**Text for analysis:**
Shirley Collins was one of the most respected musicians in the 1960s British folk revival. Then she lost her voice. Now, after an absence of almost 40 years, she’s back with a gig in her home county. By EDWIN GILSON

WHEN Shirley Collins steps on to the stage at the Brighton Dome on Sunday, a remarkable comeback story will be complete.

The Sussex date marks a significant milestone for the musician, who grew up in Hastings and now lives in Lewes via Brighton. Collins has been no stranger to large venues in her career, both as a figurehead of the 1960s folk scene or since her latter-day revival, but this is the gig that truly rounds off her journey over the last few years.

“It’s all been rather remarkable, I must say,” says the 81 year-old with a laugh down the phone from her home in the shadow of Lewes castle. “Fingers crossed I can hold it together in Brighton.”

If recent reviews are anything to go by, she needn’t worry. Lodestar, Collins’ seventh album and her first in 38 years, was praised by critics for retaining the same haunting, otherworldly sound that made her a cult figure in the first place. During her absence from music she earned admirers from Graham Coxon to Stewart Lee, as well as an MBE for services to music in 2007. Her comeback has been met with widespread enthusiasm but the singer admits to feeling anxious about the whole thing.

“It was scary at first and for a while I wasn’t sure I could to it,” she says. “Then I started to really enjoy it and my singing got better at every gig.” The Guardian called Lodestar a “confident and uncompromising record”, which is a resounding endorsement of a musician who had gone so long without performing. How did Collins manage to approach recording in a natural way, to not overthink the whole process? “This sounds silly but I just had to do what I had to do,” she says. “It had to come naturally. That’s why I recorded the whole album in my cottage here in Lewes.”

Her revival is all the more striking, and commendable, given the way her music career derailed in the first place. After a traumatic divorce from husband and fellow musician Ashley Hutchings, she was diagnosed with dysphonia. Rather than accept her faltering voice and giving up straight away, Collins tried to persevere.

“I struggled for about 18 months but almost every gig I did, it was appalling. I used to feel so humiliated because I couldn’t sing properly. The more I tried, of course, the worse it got. I was doing the songs a disservice and myself a disservice. I had to raise kids and I needed a career, so I opted out of music. It was a heartbreaking decision.”

She went to doctors, throat specialists and even a faith healer to remedy the problem, to an avail. It took encouragement from David Tibet of folk band Current 93 for Collins to consider singing again and she eventually joined the group on stage. It goes without saying that Collins voice isn’t what it once was “because I’m that much older”, but it has got stronger even in the time she has been performing Lodestar live.

The album is gloriously morbid in places and commentators wasted no time totting up the death count in the songs’ lyrics; the common consensus is 11 fatalities. When asked whether this gothic quality is a hyperbolically grotesque take on the world or comes from a more fantastical imaginary place, Collins says she is merely channelling the dark underbelly of English folk music.

**Material supplied:**

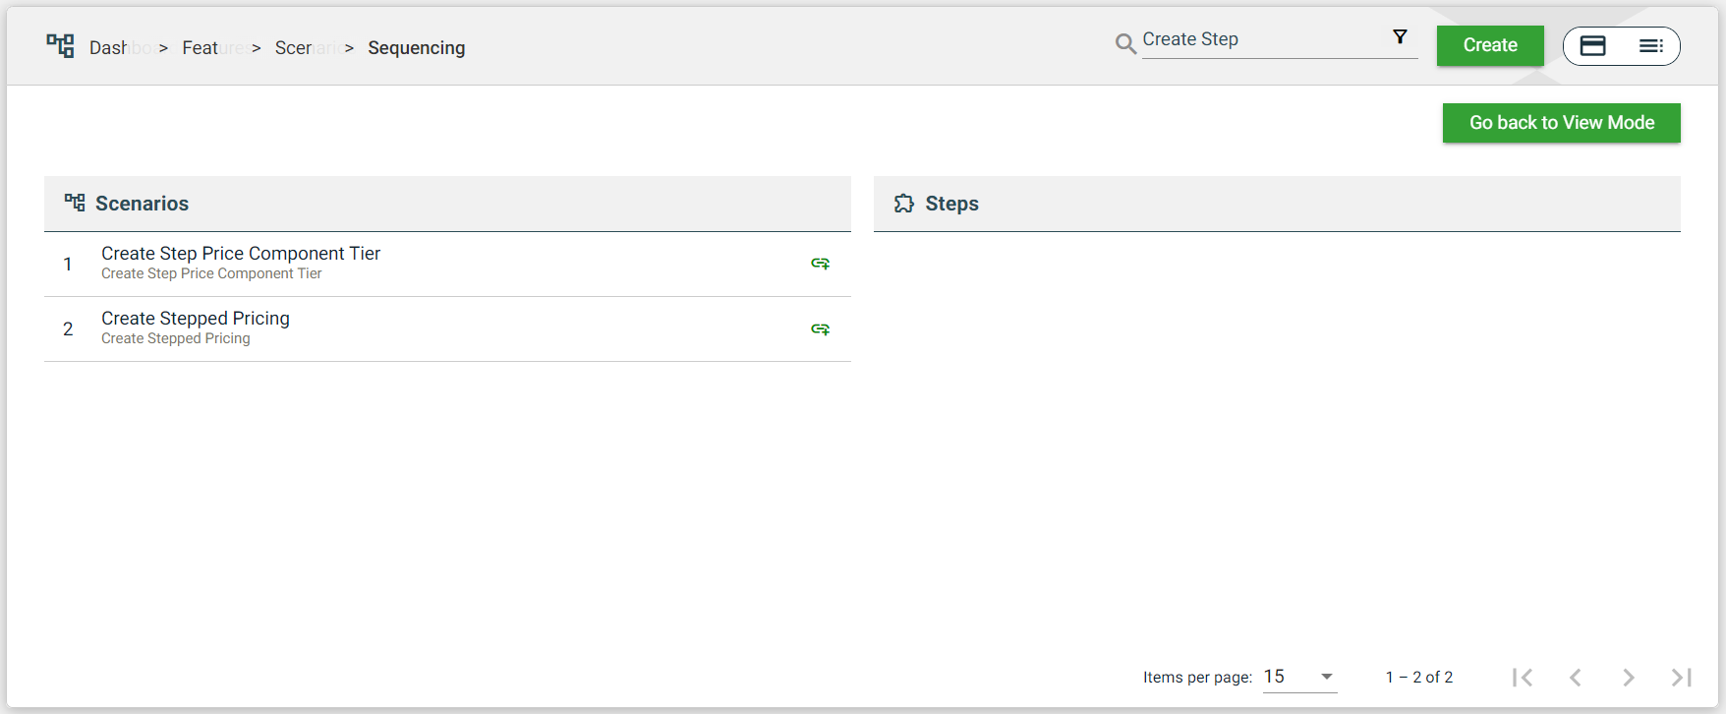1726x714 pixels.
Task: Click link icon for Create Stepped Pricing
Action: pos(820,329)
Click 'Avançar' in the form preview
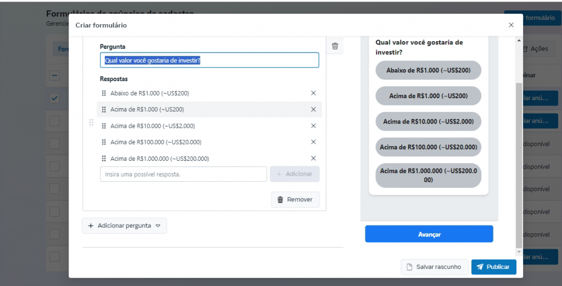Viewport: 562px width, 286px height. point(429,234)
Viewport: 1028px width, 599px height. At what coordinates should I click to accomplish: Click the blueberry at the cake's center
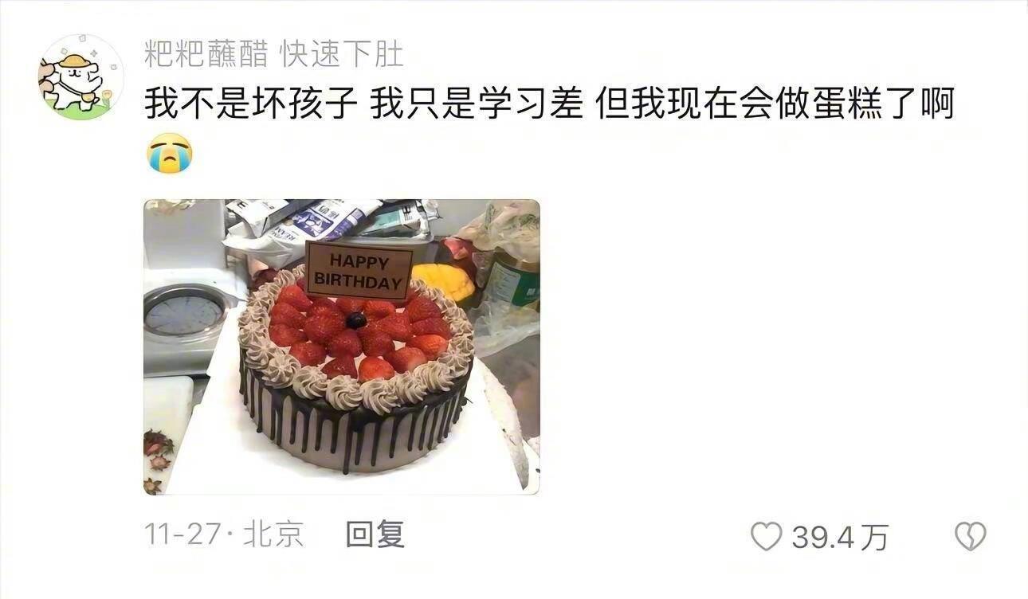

**Task list:**
[a] In the Shirley Collins article, reproduce the passage that begins at the words "If recent reviews" and ends after the words "the whole thing.".
[b] List every person named in the Shirley Collins article other than Collins herself.

**Answers for each item:**
[a]
If recent reviews are anything to go by, she needn’t worry. Lodestar, Collins’ seventh album and her first in 38 years, was praised by critics for retaining the same haunting, otherworldly sound that made her a cult figure in the first place. During her absence from music she earned admirers from Graham Coxon to Stewart Lee, as well as an MBE for services to music in 2007. Her comeback has been met with widespread enthusiasm but the singer admits to feeling anxious about the whole thing.

[b]
- Edwin Gilson
- Graham Coxon
- Stewart Lee
- Ashley Hutchings
- David Tibet